While the opening scene of Le Petit Prince is musically tumultuous and emotionally inward looking, what follows the Aviator’s first encounter with the Little Prince is a series of elegant set pieces that trace, with an admirable clarity, and compression, his magical and cosmic tale. The Little Prince’s encounter with the beautiful Rose—symbol of the thorn-infested rose he knew and loved on his asteroid and who drove him away—is the occasion for a pas de deux that is by turns passionate and suffused with pain and longing. Then there are his heraldic confrontations with symbols of power, conceit, addiction, greed and longing before he is swept away by the Wild Birds; a rustling storm of silken crows which in the ballet do not transport the Little Prince anywhere but haunt him and serve as a mute, volatile chorus anticipating both liberation and doom. There is a luminous flock of reflections in phosphorescent gowns that float in unison. While in the novel the Little Prince’s tale is a kind of metaphysical picaresque—he moves realm to realm, planet to planet—in Côté’s reimagining every element feels continuously present, one entwined in the other. And here Lau’s music shifts from the strident phrasings of the opening scene to melodic passages that are beautiful, moody, and melancholic.

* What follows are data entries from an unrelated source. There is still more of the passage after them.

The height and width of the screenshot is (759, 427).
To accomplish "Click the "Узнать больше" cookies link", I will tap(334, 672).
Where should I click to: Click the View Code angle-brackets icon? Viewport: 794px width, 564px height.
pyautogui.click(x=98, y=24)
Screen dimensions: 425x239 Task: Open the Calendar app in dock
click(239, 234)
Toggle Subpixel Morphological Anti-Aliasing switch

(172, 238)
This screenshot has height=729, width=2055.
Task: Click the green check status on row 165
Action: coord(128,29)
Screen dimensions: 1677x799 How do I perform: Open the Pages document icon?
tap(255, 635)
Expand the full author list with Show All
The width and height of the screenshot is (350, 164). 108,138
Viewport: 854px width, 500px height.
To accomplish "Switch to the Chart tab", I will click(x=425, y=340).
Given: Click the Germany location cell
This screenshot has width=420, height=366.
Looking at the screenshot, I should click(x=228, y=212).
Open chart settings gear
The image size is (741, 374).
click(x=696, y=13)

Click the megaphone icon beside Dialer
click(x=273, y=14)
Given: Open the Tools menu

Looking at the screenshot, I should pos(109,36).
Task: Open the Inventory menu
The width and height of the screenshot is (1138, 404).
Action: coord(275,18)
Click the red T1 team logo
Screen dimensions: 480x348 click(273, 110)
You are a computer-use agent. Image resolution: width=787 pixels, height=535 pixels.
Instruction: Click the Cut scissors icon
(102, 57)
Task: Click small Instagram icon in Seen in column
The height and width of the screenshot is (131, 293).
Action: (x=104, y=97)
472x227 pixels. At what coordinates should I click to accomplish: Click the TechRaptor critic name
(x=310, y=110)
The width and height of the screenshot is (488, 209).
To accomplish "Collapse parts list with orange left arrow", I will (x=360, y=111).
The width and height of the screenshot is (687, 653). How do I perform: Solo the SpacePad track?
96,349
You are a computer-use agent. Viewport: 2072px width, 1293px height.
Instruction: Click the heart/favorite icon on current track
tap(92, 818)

Like the first act, the second act of Le Petit Prince opens with a rush of chaotic activity, but this time it doesn’t evoke modern warfare with its noisy, soul-crushing mix of industrial technology and violence, but with the delusions and hallucinations of someone lost in the desolation of the desert. It becomes clear that, for Côté, the Little Prince is himself a figure of the Aviator’s imagination, and that the Aviator understands the story of the Little Prince’s singular cosmic journey as his own.
The Little Prince’s final encounters are with the sinister, wriggling Serpent, a premonition of the oblivion of death that ensnares both the Little Prince and the Aviator in a pas de trois, and the seductive, and ultimately wise Fox, the occasion for some of Le Petit Prince’s most exuberant and athletic dancing. While in Saint-Exupéry’s tale, the Serpent and the Fox direct the Little Prince back home and back to Rose in different ways—one through death, the other through the promise of real devotion in love—in the ballet these scenes ultimately depict the Aviator’s own inward flight, which eventually leaves the Aviator alone in the desert again, and in mourning, but also returned to a fuller version of himself. The death of the Little Prince is the death of a way of seeing one’s self and the world. Guillaume Côté’s Le Petit Prince is not really about the Little Prince at all but about the Aviator and his consciousness; it is a dialogue between self and soul.
The musical accompaniment of the ballet’s final scenes also includes some of Lau’s finest writing; lush but subdued orchestral passages are interrupted by drifting phrasings on piano that are intimate, lyrical, and inward. One can almost hear the murmur of Saint-Exupéry’s lines, which form a coda that is both sad and triumphal: “And no one will ever understand how such a thing could be so important!” While Saint-Exupéry’s tale and Côté’s ballet subtly diverge, and Côté takes advantage of how hard it is for us to follow a story unfolding in time without words, they share a common aim: restoring the wonder of childhood amidst the noise and fragmentation of modern life.